CHAPITRE IV

Malko s’arrêta un instant pour contempler la mer de tentes ornées de drapeaux orange qui occupaient la chaussée de Khreschatik jusqu’à la place de l’Indépendance, un peu comme si les Champs-Élysées avaient été bloqués du rond-point à l’Étoile.

Des baraques avaient été montées sur les trottoirs, abritant de quoi abreuver et nourrir les dix mille partisans de la « révolution orange » qui campaient là depuis le mois de novembre. Les majestueux immeubles en pierre de taille bordant l’avenue semblaient totalement décalés dans cette ambiance de kermesse héroïque. Il regarda le manteau de cuir noir d’Irma Murray disparaître dans une petite voie, le Passage, qui montait perpendiculairement à la grande avenue, et se remit ensuite en marche sans se presser, afin de laisser à l’auxiliaire de la CIA le temps de s’installer pour lui désigner sa cible.

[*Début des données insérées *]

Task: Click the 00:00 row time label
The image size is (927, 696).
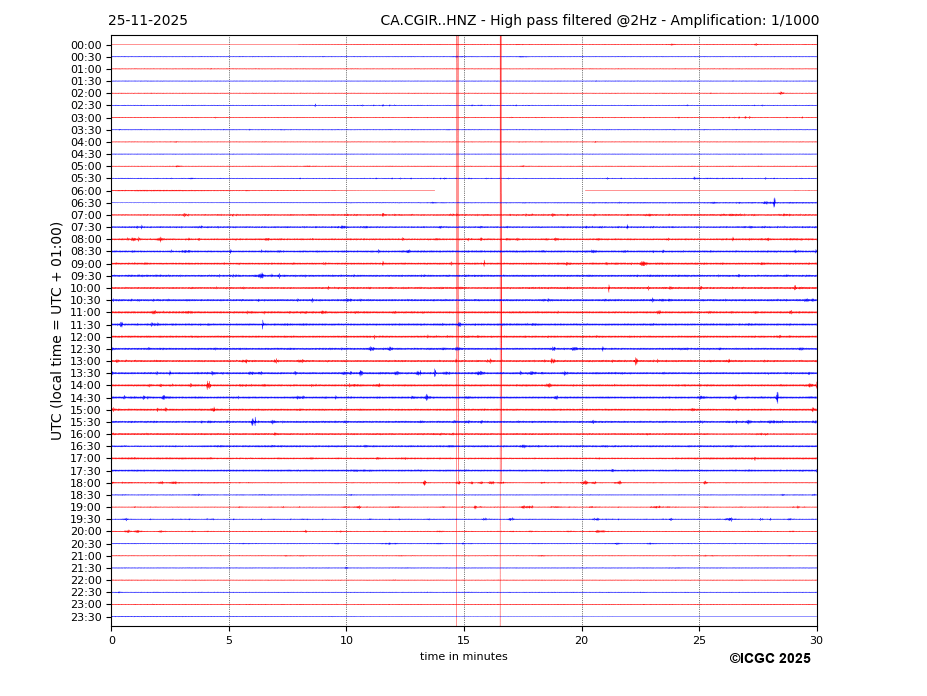Action: tap(86, 45)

Cinq minutes plus tard, il poussait la porte de la Maison du Café, repérant tout de suite, sur une banquette à droite de l’entrée, Irina Murray, installée devant un café et plongée dans Ukrainia Pravda.

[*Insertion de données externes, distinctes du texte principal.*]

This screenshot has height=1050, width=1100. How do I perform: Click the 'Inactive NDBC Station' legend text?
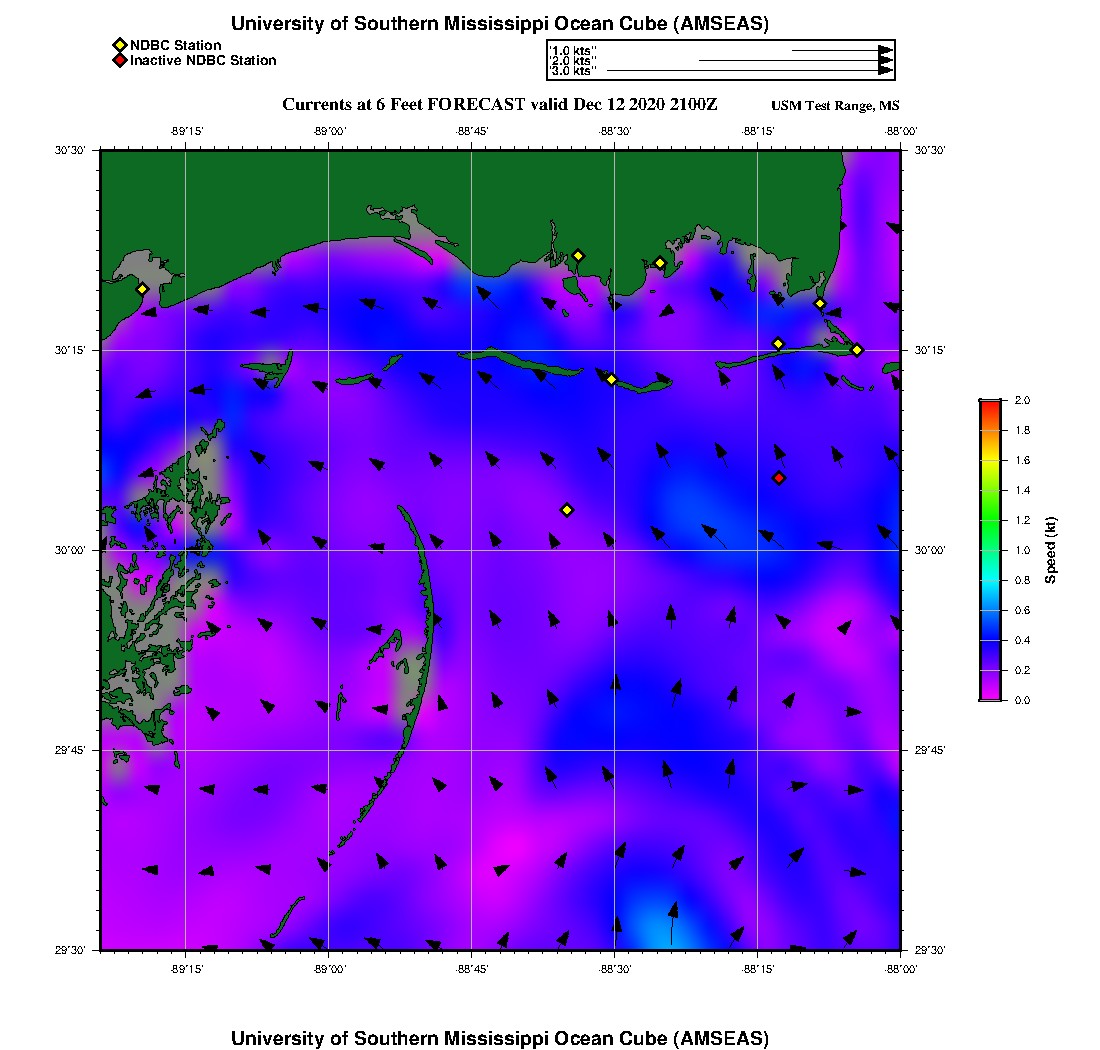coord(203,61)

Sa voisine était blonde également, les cheveux tressés en nattes enroulées autour de la tête, comme les paysannes ukrainiennes ; elle arborait des lunettes noires et des ongles démesurément longs peints en vert et en marron. Elle était en train de manger une pâtisserie avec une délicatesse de chat. C’était donc elle la copine de la malheureuse Evguena Bogdanov.

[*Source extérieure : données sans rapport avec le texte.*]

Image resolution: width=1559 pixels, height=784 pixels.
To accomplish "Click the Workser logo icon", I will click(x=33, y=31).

Malko s’installa sur la banquette en L, de trois-quarts, et commanda un café. Rien ne se passa pendant un quart d’heure. Irina replia alors son journal, paya et se leva, permettant à Malko d’admirer sa croupe incendiaire, avant qu’elle ne disparaisse sous la redingote de cuir noir. De temps en temps, il glissait un regard en coin vers la fille aux lunettes noires, comme n’importe quel homme intéressé par une jolie femme. Il dut pourtant attendre qu’elle ait terminé sa pâtisserie pour qu’elle ôte ses lunettes, découvrant de magnifiques yeux bleus. Tournant la tête dans sa direction, elle lui adressa un sourire discret et demanda, en russe :

— Il me semble que je vous connais…

Bingo ! Malko lui rendit son sourire.

— Oh, c’est possible, je viens de temps en temps ici. C’est agréable. Vous êtes une habituée aussi ?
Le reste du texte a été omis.